Work order:
Omit the images, then repeat the listing exactly.

Information given:
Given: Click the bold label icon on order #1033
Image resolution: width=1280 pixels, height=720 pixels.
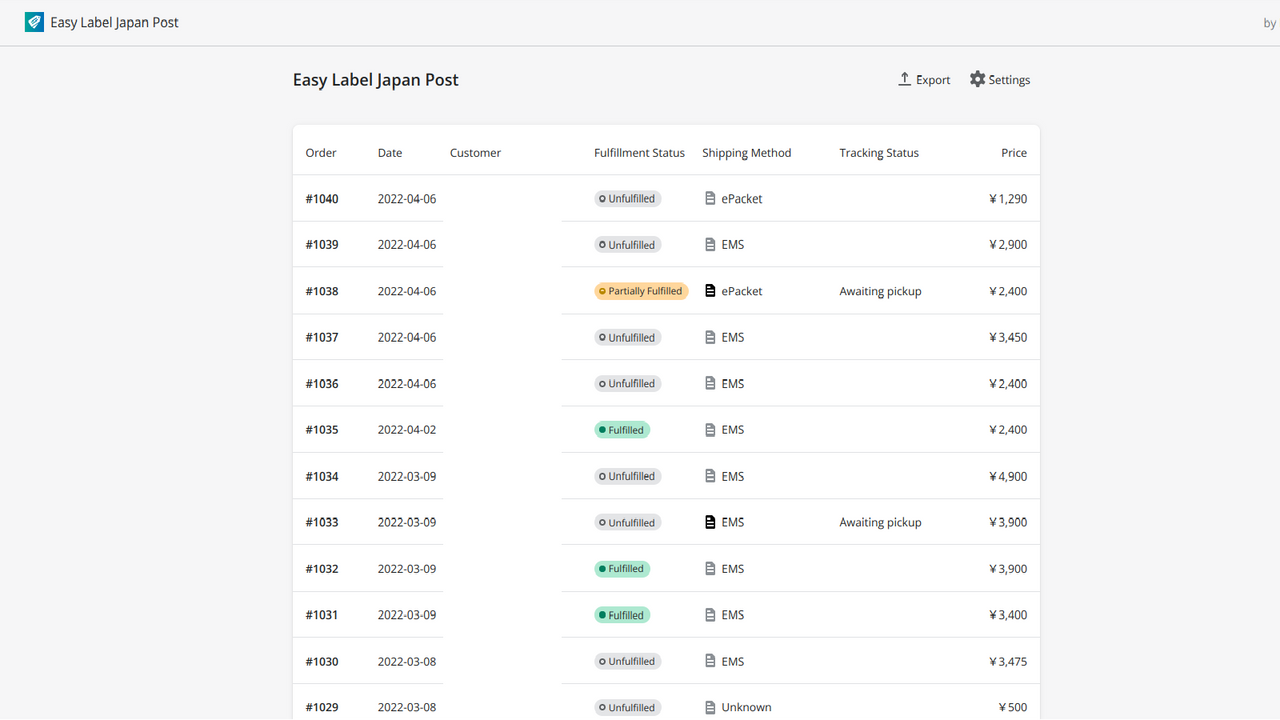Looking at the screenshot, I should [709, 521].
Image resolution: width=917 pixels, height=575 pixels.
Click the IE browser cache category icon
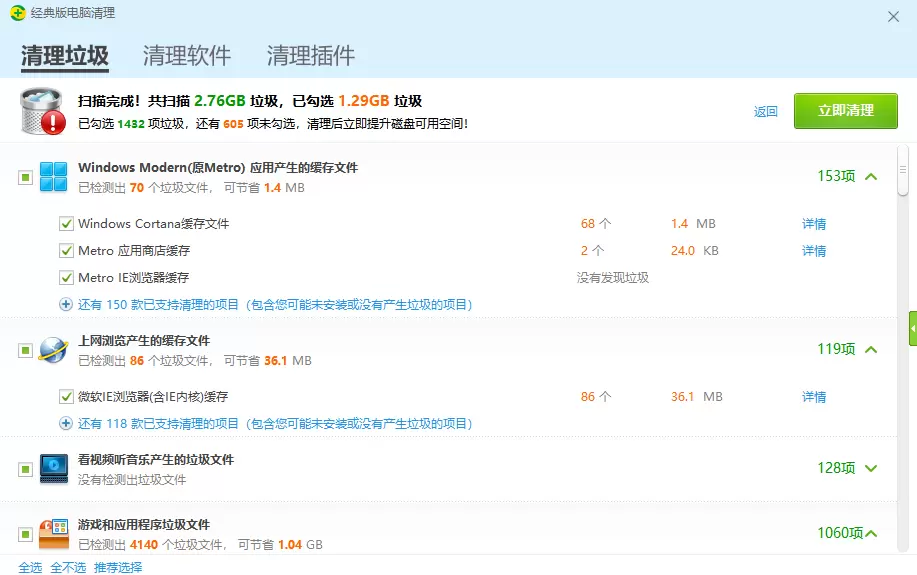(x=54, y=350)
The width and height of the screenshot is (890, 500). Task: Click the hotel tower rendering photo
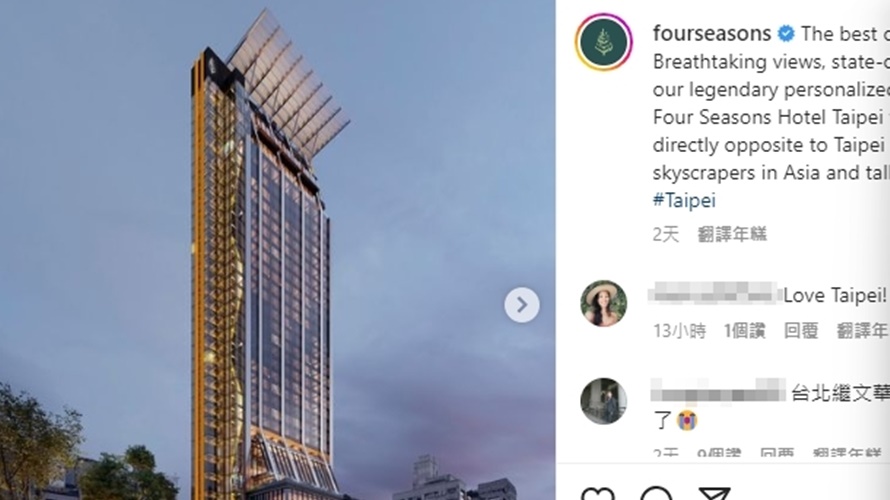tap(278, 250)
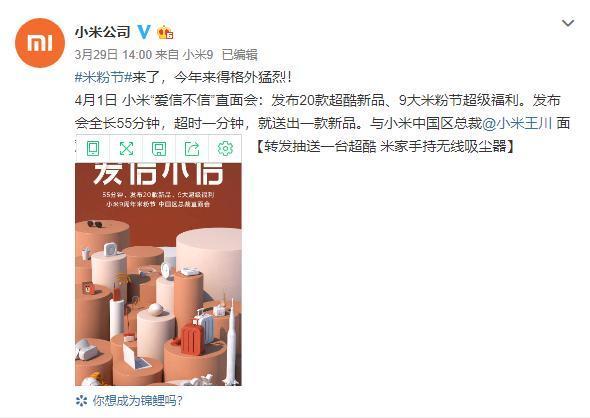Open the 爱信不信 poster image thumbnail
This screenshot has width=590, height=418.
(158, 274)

Exercise answer:
Given: Click the bold label icon on order #1033
Image resolution: width=1280 pixels, height=720 pixels.
Looking at the screenshot, I should [709, 521].
Image resolution: width=917 pixels, height=575 pixels.
Click the IE browser cache category icon
(x=54, y=350)
The width and height of the screenshot is (890, 500). Task: Click the hotel tower rendering photo
tap(278, 250)
Open the 爱信不信 poster image thumbnail
This screenshot has width=590, height=418.
(158, 274)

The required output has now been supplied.